Snowden’s leaks force media self-examination

Besides forcing government and national-security institutions to face the public about their spying efforts, Edward Snowden’s decision to release information on America’s massive public surveillance efforts has thrown another system into a flurry of self-examination:

The American news media.

As New York Times columnist David Carr explored on Monday, Snowden’s leaks raise the question of who actually qualifies as a journalist. It’s not just a philosophical question: the government tends to shy from prosecuting reporters for the kind of information gathering that gets a spy or public citizen jailed. Carr and the Times public editor Margaret Sullivan both tackled discussions about who gets to be a journalist and the implications of how that question is answered.

I tend to side with thinkers such as New York University’s Jay Rosen and City University of New York’s Jeff Jarvis, who note that tools available through smartphones and the Internet allow anyone to become a reporter. Given that, the question changes from “Who is a journalist?” to “What is journalism?”

I talked about this nearly two years ago, as the first speaker at the Poynter Institute’s debut TEDx event, in a presentation titled “Journalism as an act.” The title came from an observation I made after watching a local “hot talk” radio personality and a woman who usually makes adult videos turn briefly into news reporters, relaying information publicly about a police standoff with a man who had shot three officers in St. Petersburg, Fla.

Journalism, I noted then, was turning from a craft into an act.

That may be tough to swallow for those of us who do this work all day, every day. There is, no doubt, a craft to the unearthing of information, the assembling of words and the placing of events in context with as much fairness as possible. People using their smartphone to record video of a fire or riot likely don’t have any of those skills at hand.

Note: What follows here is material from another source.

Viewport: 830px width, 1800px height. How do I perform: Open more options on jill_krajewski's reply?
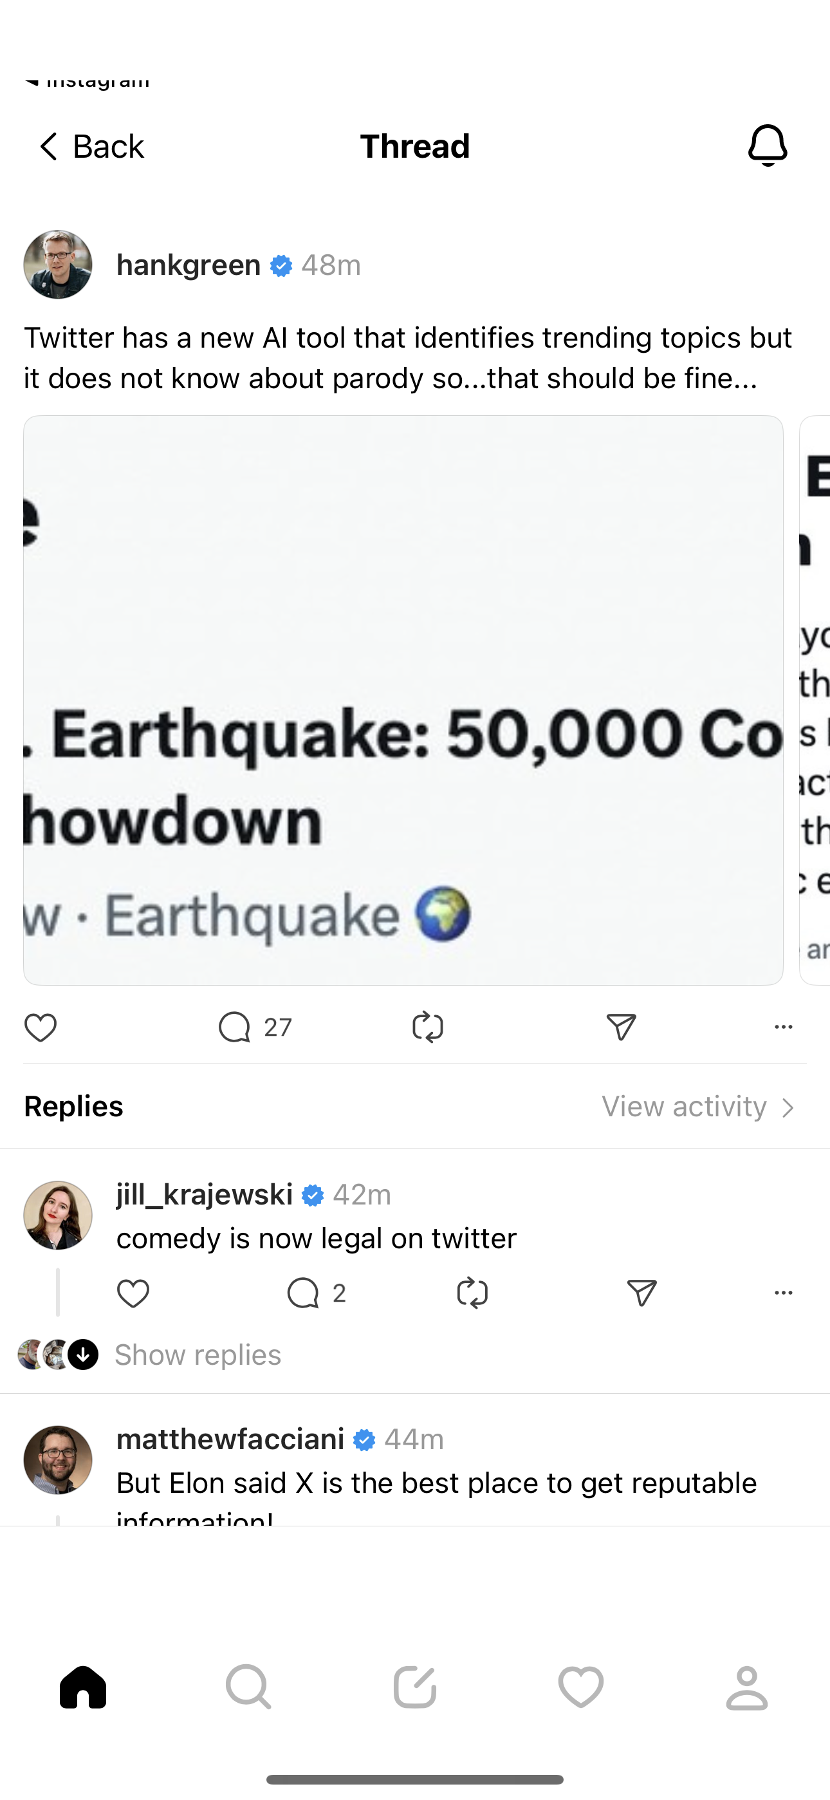click(x=783, y=1293)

But media figures who are also advocates for a point of view utilize those skills, too. Take Glenn Greenwald, the blogger/writer who reported on Snowden’s leaks for The Guardian at the same time as the traditional journalists at The Washington Post. Greenwald’s perspective and history of advocacy don’t invalidate his journalism work, but they do require readers to come to his reporting with a knowledge of that history, letting them judge for themselves if his work is fair and accurate enough to be trusted.

That’s why I think any talk of a shield law for journalists needs to center on the work done, not the job title. If the point of a shield law is to keep the public as informed as possible by protecting journalists from prosecution for keeping their sources secret, it makes sense to extend that privilege to people practicing journalism, who otherwise might not be considered members of the club.

Debate over these issues has gotten heated, with critics assailing NBC’s David Gregory and The New York Times’ Andrew Ross Sorkin for suggesting in various ways that Greenwald should or could be arrested for his work (Sorkin has since apologized for saying on CNBC that he would “almost arrest” Greenwald; he also called him a journalist).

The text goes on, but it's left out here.